Monday, April 07, 2008

Nim’s Island / *** (PG)

Nim Rusoe: Abigail Breslin
Alexandra Rover: Jodie Foster
Jack Rusoe/Alex Rover: Gerard Butler

20th Century Fox and Walden Media present a film directed by Jennifer Flackett and Mark Levin. Written by Joseph Kwong & Paula Mazur and Jennifer Flackett & Mark Levin. Based on the novel by Wendy Orr. Running time: 95 min. Rated PG (for mild adventure action and brief language).

“Nim’s Island” is the story of two females who both need something. One is a 10-year-old girl who lives with her marine biologist father and some clever animals on a secluded island. The other is a writer who lives secluded in her San Fransisco apartment writing novels about a world-renowned adventurer. The girl needs a parental figure after her father becomes lost at sea. The novelist needs to free herself of the fear of… everything. Their lives come together over the course of four days through a series of unlikely but entertaining events. Each finds what they need, but not in the way they expect.

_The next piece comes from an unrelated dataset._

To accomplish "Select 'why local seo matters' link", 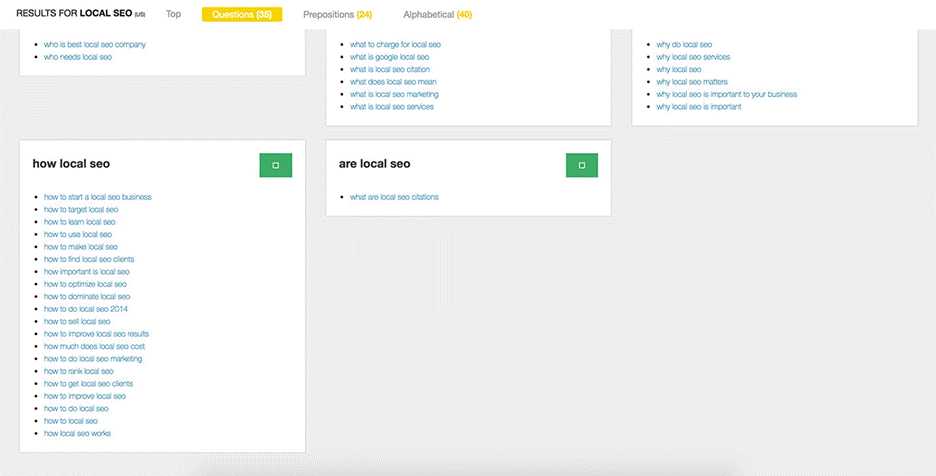I will click(692, 82).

Both lives are fueled by stories. Nim’s begins with the story of her mother, a strange kid’s fantasy about how when she was sailing the seas studying whales a pirate ship came upon her and scared the whale she was watching into swallowing her. This story is narrated by Nim (Abigail Breslin, “Little Miss Sunshine”) and depicted in a children’s book style animation, reflecting the illustrations of Kerry Millard in Wendy Orr’s original book. It is a child’s version of the truth, but since the most of “Nim’s Island” is told from a ten year old’s point of view, no realistic version of her mother’s fate is ever offered. It is the film’s dedication to this child’s-eye view of the world that gives it much of its energy and originality.

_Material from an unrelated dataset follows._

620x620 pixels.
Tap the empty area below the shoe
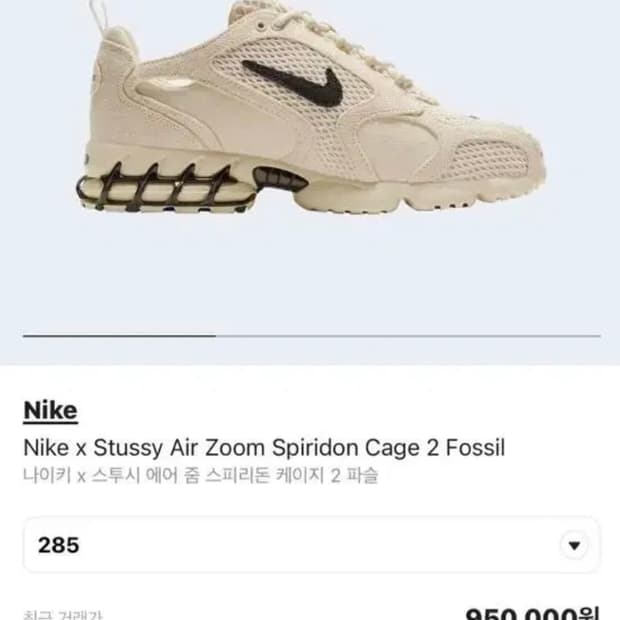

Nim’s current story fetish, however, are the adventure stories of Alex Rover, an Indiana-Jones-type figure who continuously finds himself in life-threatening situations. Rover’s adventures are published as if Rover himself has written them as a series of unbelieveable memoirs. Of course, a ten year old will believe any adventures of such a nature, especially Nim, since she lives a fairly adventurous life of her own on her island. Nim sees Rover as a connection to the outside world she has never been a part of. When Nim’s father goes missing, she decides Rover is the only person who can save him.

What Nim doesn’t realize is that Alex Rover is actually Alexandra Rover (Jodie Foster, “The Brave One”), the aforementioned neorotic writer who can’t even bring herself to walk out of her apartment far enough to grab the mail. For Alexandra, Rover is an outlet to escape her own world of fear.

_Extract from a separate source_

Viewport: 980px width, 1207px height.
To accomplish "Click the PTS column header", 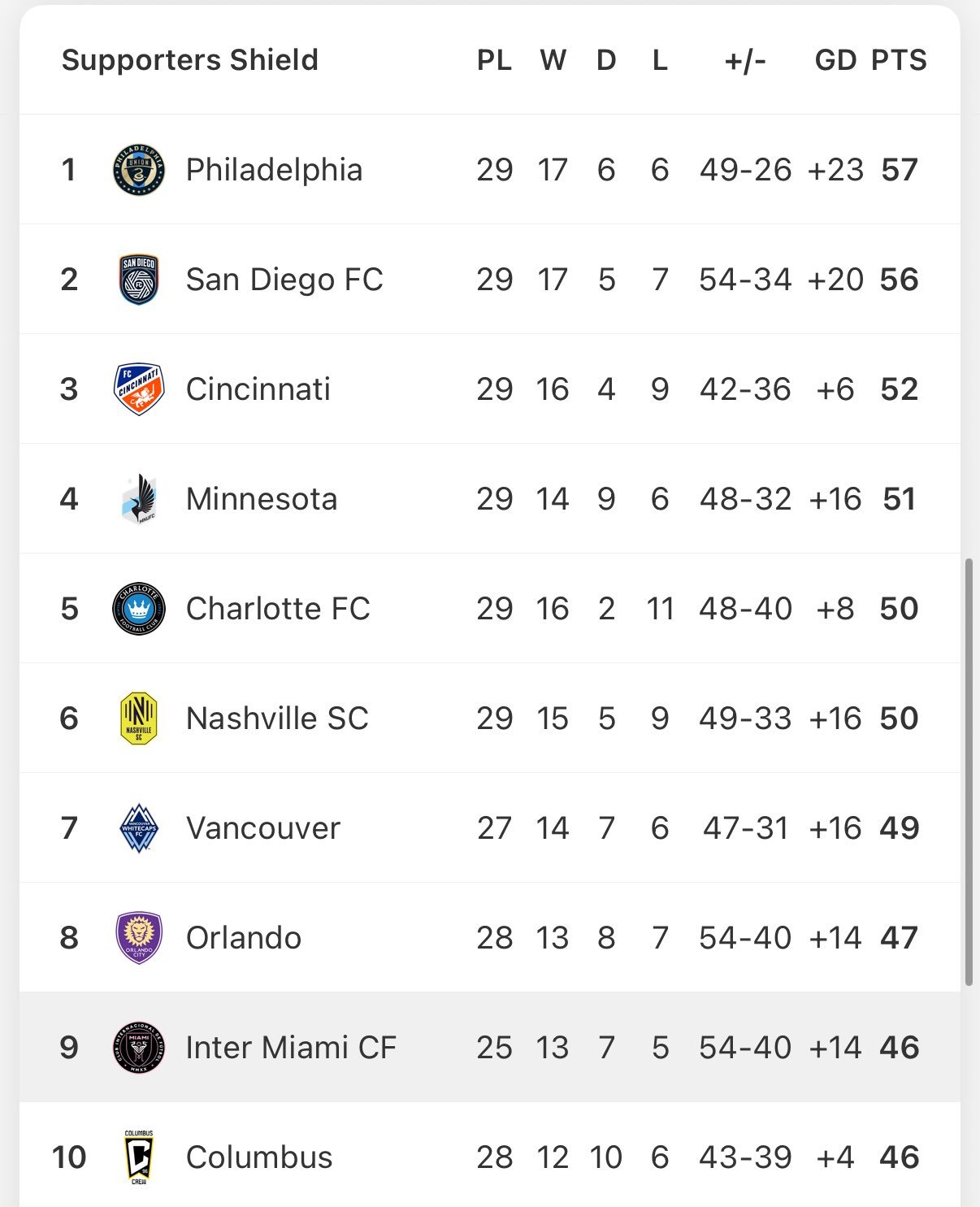I will (x=899, y=59).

It is always interesting to see a well-established actor venture into unexplored territory. Foster is not known for her comedic work and certainly hasn’t strayed far into family-oriented entertainment before. But she’s a good actress and knows how to take risks. Her choices don’t always work here. Her agrophobia is exhibited much more physically than psychologically, and therefore flies way over the top, like when she has to fight herself out of the doorway of her apartment to get in a cab. But you can tell she is having good time acting goofy, and that energy carries her performance into later scenes that require a little more than just physical humor.

Nim’s father is less of a developed character and more of a prop that sets events into motion when he becomes lost at sea, but tough guy Gerard Butler (“300”) does a good job balancing his flightiness with a sesitivity that makes him a good parent. An interesting point is that Butler also portrays Alex Rover in the fantasies Nim imagines while reading his adventures and in Alexandra’s own conversations with her alter ego. This begs the question, why would Nim and Alexandra envision Alexandra’s creation as the exact same man? A vaugue explanation is offered by the end of the film, as both women appear to see Alex as their idea of a perfect man.

“Nim’s Island” never reaches the level of a great family film that appeals to children but also offers a great deal for adults to enjoy. It is aimed exclusively at the juvenile audience, with a mindset posed more toward adventure than logic. There is a sequence involving a cruise ship captain (Michael Carmen, “Quigley Down Under”) who decides Nim’s island—an appearantly uncharted and uninhabited place of unknown dangers—is the perfect place for a shore excursion. I’m not sure why any cruise guests but the most adventurous would want to disembark on this jungle island with a giant volcano in the middle of it. Most of the guests seem to be the types to play things safe and stay aboard for the lunch buffet specials. But the Austrailian cast is able to embue their vacation ideals with the spirit found in one of the great vacation films “Mr. Hulot’s Holiday” from the French comedy master Jacques Tati, so the sequence is not a total failure.

I enjoyed the free-spirited nature of this film, although in some ways it seems to be slightly underbaked. But I can see how children will find this to be a memerable experience. I can imagine kids going home and redecorating their tree houses into some sort of science lab where their marine biologist fathers could do their work while they swung from the branches with their imaginary lizard friends, whom they would launch from slingshots at any unwanted cruiseline guests. And thinking about that makes me yearn to dip my finger in the unbaked cookie dough. Wasn’t it always better before it was baked anyway?